Right of the bat, Mobius throws you into the deep end when it comes to learning new systems. Within the first few minutes, the game throws several tutorials your way, including how to build a deck of cards--each with a magic spell you can use in combat--and how to equip different job classes. Other early tutorials include but are not limited to: basic combat controls, how to get and equip summon cards, how to fuse cards for stronger spells, how to change jobs, how to use magicite to strengthen your arsenal, how to buy more cards, how to interpret the screenful of details that appears before each area, and so on.
Additionally, each equippable card has a ton of elements and usage caveats attached. All cards use an element--such as water, fire, or earth--and are powered up in battle by collecting orbs of matching elemental energy from enemies. Some foes don't drop certain elements--for example, a fire dragon won't necessarily drop wind orbs--so if you have a wind spell in your deck, you're out of luck and have wasted that card slot.
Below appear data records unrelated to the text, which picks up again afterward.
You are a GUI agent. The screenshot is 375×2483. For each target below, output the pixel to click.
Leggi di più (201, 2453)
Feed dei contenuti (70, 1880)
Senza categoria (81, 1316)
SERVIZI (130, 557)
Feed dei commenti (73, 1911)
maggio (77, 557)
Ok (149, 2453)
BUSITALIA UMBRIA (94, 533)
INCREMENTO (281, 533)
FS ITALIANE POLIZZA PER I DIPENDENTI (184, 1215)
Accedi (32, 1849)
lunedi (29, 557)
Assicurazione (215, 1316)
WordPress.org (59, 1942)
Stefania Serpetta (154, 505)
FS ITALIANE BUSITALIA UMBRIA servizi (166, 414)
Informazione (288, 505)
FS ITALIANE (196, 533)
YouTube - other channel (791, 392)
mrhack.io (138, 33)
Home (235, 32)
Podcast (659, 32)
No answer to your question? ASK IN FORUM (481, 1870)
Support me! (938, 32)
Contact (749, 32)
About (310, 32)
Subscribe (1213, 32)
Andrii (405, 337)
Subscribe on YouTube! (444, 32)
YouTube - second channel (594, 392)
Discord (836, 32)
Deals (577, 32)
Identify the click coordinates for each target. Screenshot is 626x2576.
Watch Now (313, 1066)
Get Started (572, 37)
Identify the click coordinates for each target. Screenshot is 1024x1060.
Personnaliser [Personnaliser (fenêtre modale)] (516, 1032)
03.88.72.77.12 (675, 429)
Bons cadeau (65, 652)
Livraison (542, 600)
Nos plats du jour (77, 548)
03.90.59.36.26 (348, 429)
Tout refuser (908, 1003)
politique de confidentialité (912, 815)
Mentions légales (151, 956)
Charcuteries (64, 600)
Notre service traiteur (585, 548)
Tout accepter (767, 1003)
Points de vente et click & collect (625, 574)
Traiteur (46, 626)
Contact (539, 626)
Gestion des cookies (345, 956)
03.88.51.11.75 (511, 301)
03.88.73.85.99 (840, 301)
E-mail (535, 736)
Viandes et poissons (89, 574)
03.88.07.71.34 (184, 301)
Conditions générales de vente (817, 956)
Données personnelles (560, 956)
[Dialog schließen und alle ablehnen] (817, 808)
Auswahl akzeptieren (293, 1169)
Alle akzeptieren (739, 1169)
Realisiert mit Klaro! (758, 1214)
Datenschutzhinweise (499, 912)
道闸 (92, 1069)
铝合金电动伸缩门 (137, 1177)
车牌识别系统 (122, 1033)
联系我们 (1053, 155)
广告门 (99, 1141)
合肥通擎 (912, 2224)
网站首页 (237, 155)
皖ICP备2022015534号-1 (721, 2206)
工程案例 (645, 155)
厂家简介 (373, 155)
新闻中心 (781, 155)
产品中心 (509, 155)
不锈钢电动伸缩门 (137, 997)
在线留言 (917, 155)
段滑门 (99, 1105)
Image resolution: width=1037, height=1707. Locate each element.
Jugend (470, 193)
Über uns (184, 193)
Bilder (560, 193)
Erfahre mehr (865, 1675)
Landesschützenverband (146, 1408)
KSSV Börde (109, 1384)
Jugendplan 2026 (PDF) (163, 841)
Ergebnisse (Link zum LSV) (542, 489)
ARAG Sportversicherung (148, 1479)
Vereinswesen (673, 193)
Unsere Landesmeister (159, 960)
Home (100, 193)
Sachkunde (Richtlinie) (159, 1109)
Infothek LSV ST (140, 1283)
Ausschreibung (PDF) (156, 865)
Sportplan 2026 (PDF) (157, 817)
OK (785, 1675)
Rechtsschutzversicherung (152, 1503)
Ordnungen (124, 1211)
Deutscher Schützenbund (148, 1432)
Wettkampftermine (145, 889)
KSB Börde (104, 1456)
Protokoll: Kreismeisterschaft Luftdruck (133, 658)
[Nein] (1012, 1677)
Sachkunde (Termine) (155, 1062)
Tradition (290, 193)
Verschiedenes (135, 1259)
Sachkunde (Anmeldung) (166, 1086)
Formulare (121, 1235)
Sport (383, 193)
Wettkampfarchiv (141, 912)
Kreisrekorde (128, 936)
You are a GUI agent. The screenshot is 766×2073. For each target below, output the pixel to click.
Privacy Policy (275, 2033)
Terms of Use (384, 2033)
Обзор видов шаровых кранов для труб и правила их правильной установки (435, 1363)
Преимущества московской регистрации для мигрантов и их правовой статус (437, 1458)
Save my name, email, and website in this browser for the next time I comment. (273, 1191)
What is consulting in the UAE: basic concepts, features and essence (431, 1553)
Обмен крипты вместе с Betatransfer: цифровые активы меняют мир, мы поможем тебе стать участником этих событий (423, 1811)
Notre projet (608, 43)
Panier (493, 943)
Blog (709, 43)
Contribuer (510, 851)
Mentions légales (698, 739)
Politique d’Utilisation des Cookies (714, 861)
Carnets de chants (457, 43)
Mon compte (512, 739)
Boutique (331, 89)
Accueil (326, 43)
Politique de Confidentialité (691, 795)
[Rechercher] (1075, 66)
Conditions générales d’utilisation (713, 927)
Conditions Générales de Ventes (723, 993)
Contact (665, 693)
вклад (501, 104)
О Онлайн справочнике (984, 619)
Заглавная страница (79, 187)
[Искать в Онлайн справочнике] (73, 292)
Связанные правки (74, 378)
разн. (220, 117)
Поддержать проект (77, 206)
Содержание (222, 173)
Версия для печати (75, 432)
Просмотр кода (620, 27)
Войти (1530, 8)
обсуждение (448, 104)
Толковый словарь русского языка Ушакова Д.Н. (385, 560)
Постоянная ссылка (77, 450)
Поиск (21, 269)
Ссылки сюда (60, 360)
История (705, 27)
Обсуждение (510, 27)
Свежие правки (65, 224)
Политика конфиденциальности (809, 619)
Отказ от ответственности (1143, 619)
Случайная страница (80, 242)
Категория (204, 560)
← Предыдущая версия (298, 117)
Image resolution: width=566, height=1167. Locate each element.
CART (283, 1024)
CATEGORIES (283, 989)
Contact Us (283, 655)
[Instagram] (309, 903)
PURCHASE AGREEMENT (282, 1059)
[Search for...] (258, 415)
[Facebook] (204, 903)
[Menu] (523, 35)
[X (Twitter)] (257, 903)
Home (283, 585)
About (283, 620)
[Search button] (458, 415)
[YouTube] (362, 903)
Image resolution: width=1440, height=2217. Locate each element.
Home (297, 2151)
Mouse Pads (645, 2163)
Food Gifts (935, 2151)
Additionally, health point-replenishing orbs are only dropped by enemies and are incredibly rare. If you don't have any phoenix down (also rare) when you go into combat, you're facing the very real possibility of a game over.
Aside from the pile-up of leveling and power systems tied to cards, combat is straightforward: the enemy appears, you tap on them to attack when it's your turn, and you repeat until they're dead. Combat is essentially turn-based, and while some higher-level enemies present a bit of a challenge, the lack of enemy or layout variation makes it all very rote very quickly. Additionally, the story moves at a breakneck pace, with little explanation provided for anything that's happening--and what is explained is unfortunately delivered through bland dialogue and even blander voice acting. The graphics are impressively detailed and fluid for a mobile title, but the rest of the presentation is lacking.
After spending several hours with Mobius Final Fantasy, the incentive to return to its world is moderately low. Instead, I've turned back to Brave Exvius, which has a small cast of well-developed characters that I've come to care about and a leveling system that’s challenging and deep but doesn’t overwhelm with piles of additional mechanics.